New political leaders in Brazil and Colombia have promised to protect the rainforest, raising hopes of saving the ecosystem from becoming savannah

From the New Scientist, 31 December 2022

By Luke Taylor

Potaro-river-running-through-the-Amazon

The Potaro river running through the Amazon rainforest in Guyana

After four years of runaway deforestation in the Amazon under Brazilian president Jair Bolsonaro, the election of Luiz Inácio Lula da Silva, who takes office on 1 January, could be a decisive turning point.

Lula has pledged to aim for net-zero deforestation – the first Brazilian president to do so. “A standing tree is worth more than thousands of logs,” he said in his victory speech on 31 October. “That is why we will resume the surveillance of the entire Amazon and any illegal activity.”

As well as the restoration of monitoring and surveillance efforts, Lula is proposing several ambitious projects, such as a national climate authority and a sustainable farming scheme. But without a majority in Brazil’s Congress, it is unclear whether he will be able to deliver on these pledges. It will also take time to dislodge the illegal industries that have taken hold in the Amazon, such as gold mining.

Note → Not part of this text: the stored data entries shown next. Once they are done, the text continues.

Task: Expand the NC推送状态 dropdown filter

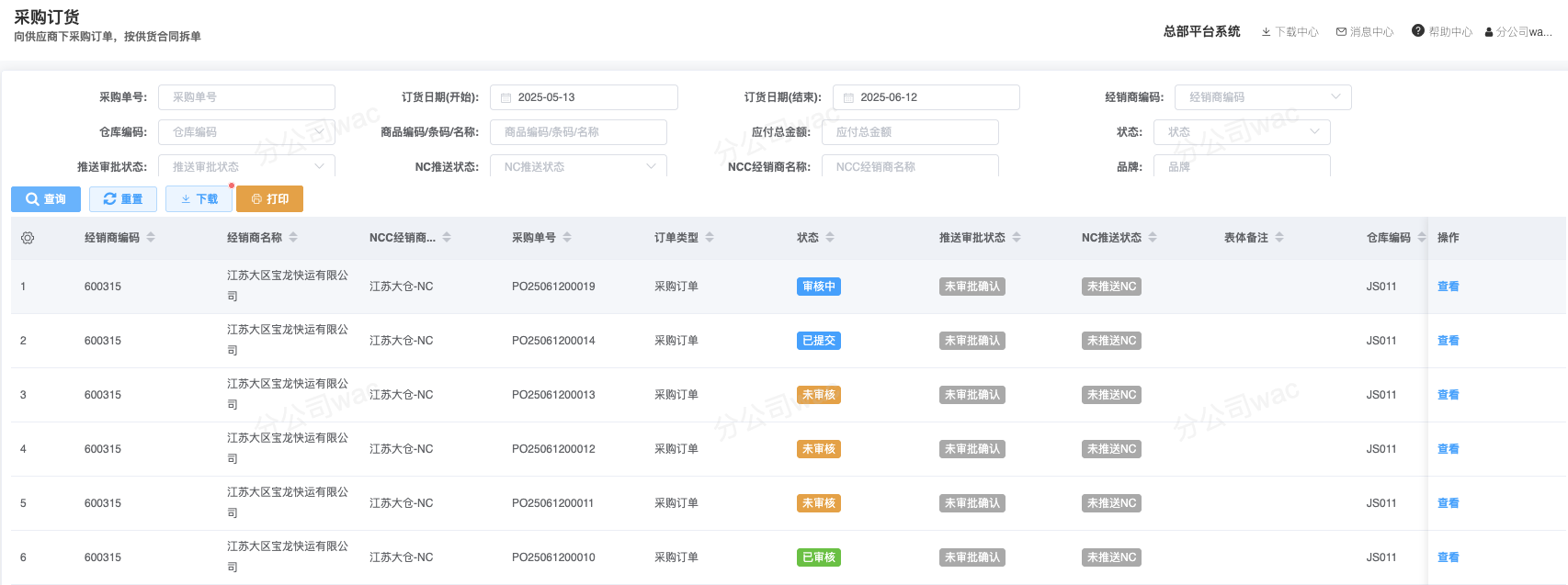Action: [x=577, y=166]
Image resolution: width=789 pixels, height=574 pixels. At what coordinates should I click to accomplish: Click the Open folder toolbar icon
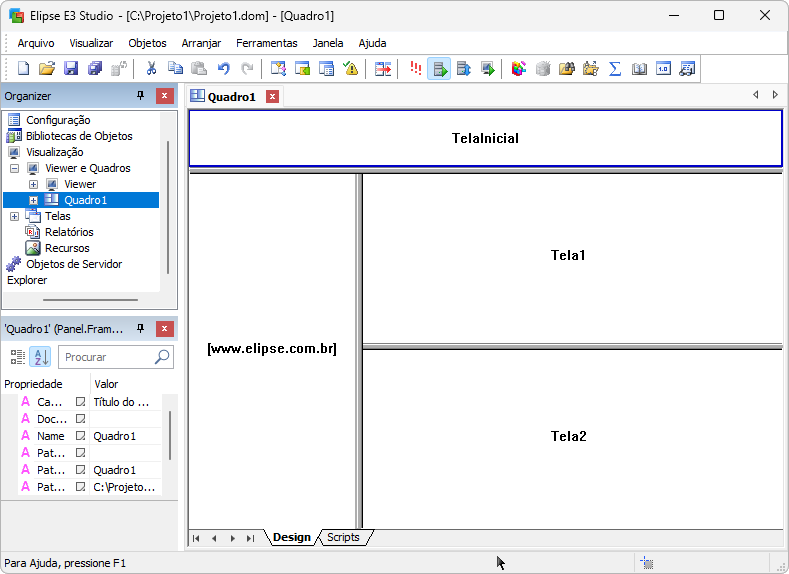[x=47, y=69]
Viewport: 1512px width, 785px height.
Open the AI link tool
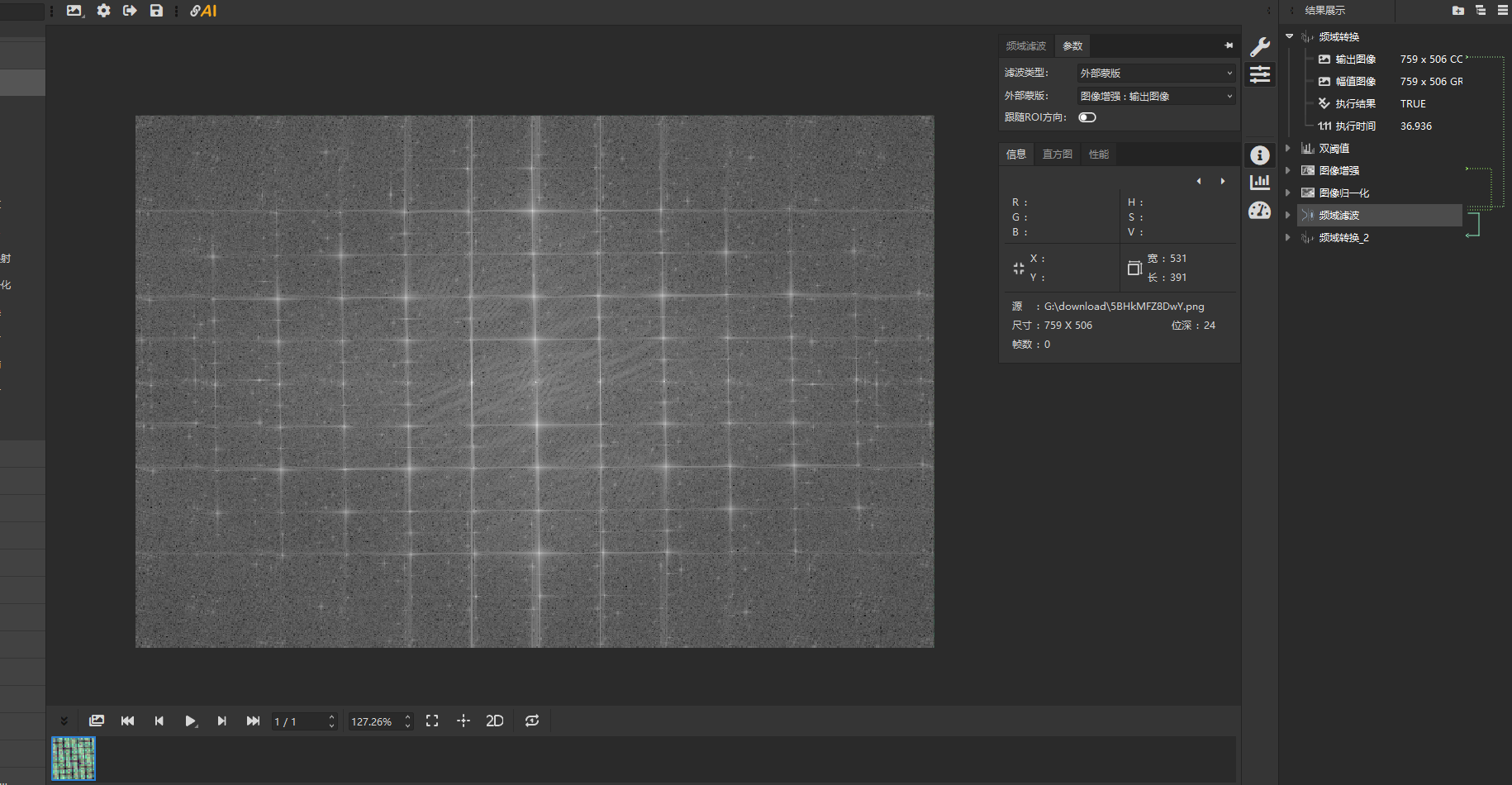tap(203, 11)
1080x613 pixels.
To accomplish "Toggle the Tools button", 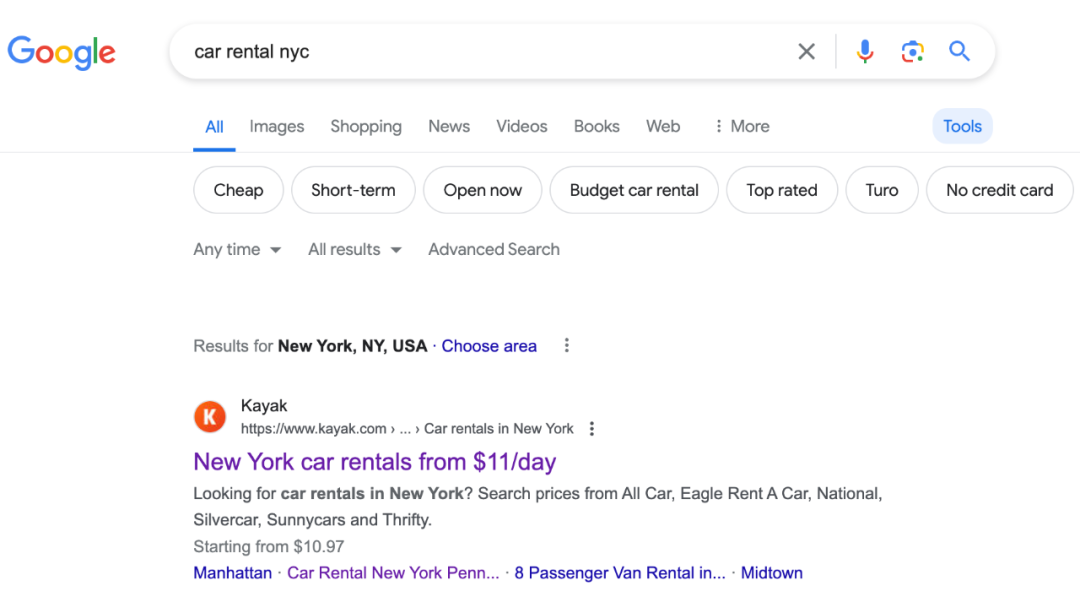I will coord(962,127).
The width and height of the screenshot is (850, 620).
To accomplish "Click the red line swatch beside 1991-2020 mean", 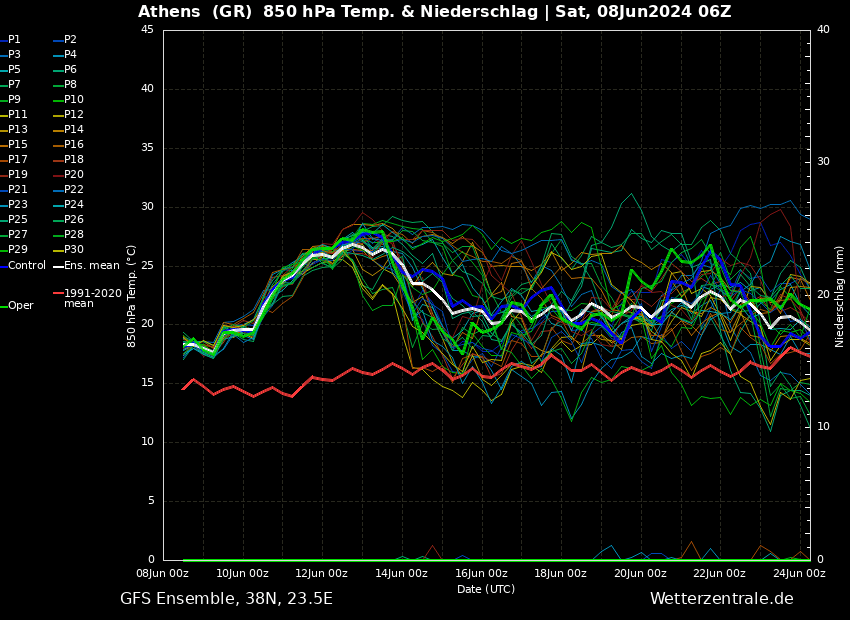I will point(58,294).
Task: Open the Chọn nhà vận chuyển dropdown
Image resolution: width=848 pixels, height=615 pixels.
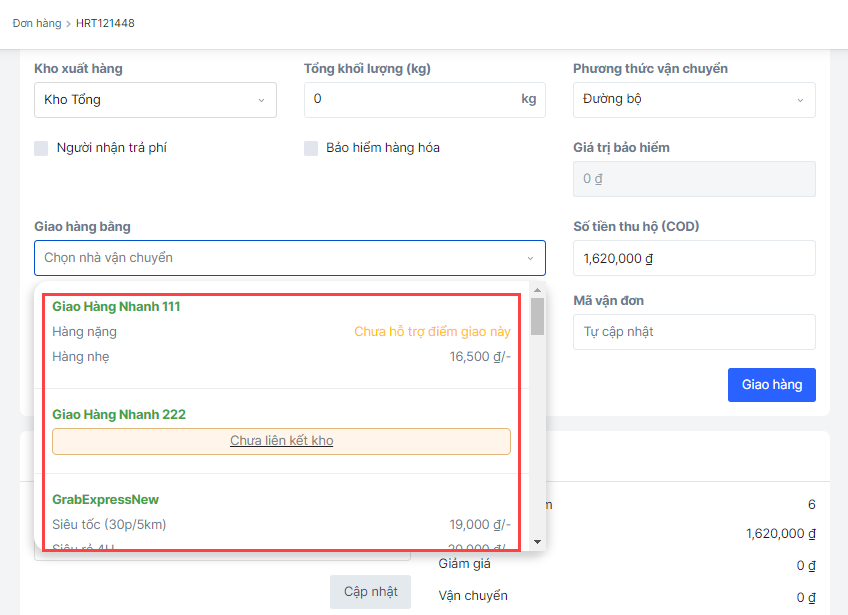Action: [290, 258]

Despite the challenges ahead, Lula’s win has made researchers and conservationists more optimistic that the Amazon could be saved, even as there are signs it is hitting a tipping point that would see it transform into savannah. “The election of Lula is a great reason for hope,” says Mark Plotkin, an ethnobotanist and co-founder of non-profit organisation the Amazon Conservation Team.

The impact of Lula’s environmental policy should be magnified by the recent election of eco-conscious governments elsewhere in South America that have campaigned to protect the rainforest.

In Colombia, which is home to some of the Amazon’s most biodiverse regions, President Gustavo Petro is also positioning himself as a regional steward of the rainforest, after taking office in August 2022. Petro is pushing for high-income countries to support South America’s defence of the rainforest and he is also overseeing a total rethink of Colombia’s conservation strategy.

After decades of criminalising farmers who clear the forest for agriculture, the Colombian government now plans to offer them financial support to transition to more sustainable practices, such as harvesting Amazonian fruits from the trees.

The country’s environment minister also proposes diverting all carbon tax revenue directly to conservation schemes and forging an “Amazon Bloc” with other South American nations, so that they will have more leverage to secure international funds.

With Petro, Lula and US president Joe Biden all having been elected after campaigning to protect the Amazon, researchers say they have the political and public support to move forward with plans to conserve and restore the rainforest.

There may also be more opportunities for collaboration between different countries and groups. Bolsonaro blocked conservation in the wider region, not just Brazil, says Martín von Hildebrand, founder of the non-profit organisation Gaia Amazonas. Alliances between NGOs, scientists and Indigenous peoples can now be strengthened and their plans enacted, he says.

Restoring the forest

This could be the year that decades of damage begin to be reversed, says von Hildebrand. The anthropologist is working with researchers and Indigenous communities to draw up a reforestation project that would create a wildlife corridor stretching from the Andes to the Atlantic Ocean. “We’ve been waiting for a long time for political will to implement change and I think we are finally going to get it,” he says.

Carlos Nobre at the University of São Paulo, Brazil, believes that conservationists can capitalise on political support and the growing urgency of climate change to spur efforts towards reforestation.

At the COP27 climate summit in November 2022, Nobre presented a project to restore more than 1 million square kilometres of rainforest that would, he says, “store 1 billion tonnes of carbon dioxide a year for decades to come and prevent the Amazon from reaching a tipping point”.

Though the Amazon’s future remains uncertain, the importance of its conservation for climate change will only become more obvious in 2023, says von Hildebrand.

“It’s not only a carbon sink and a haven of biodiversity, but with its flying rivers [currents of water vapour], it’s a water pump for the entire Amazon, the Andes and beyond,” he says. “The forest is absolutely necessary. If we lose the forest, we simply won’t have water in this part of the world.”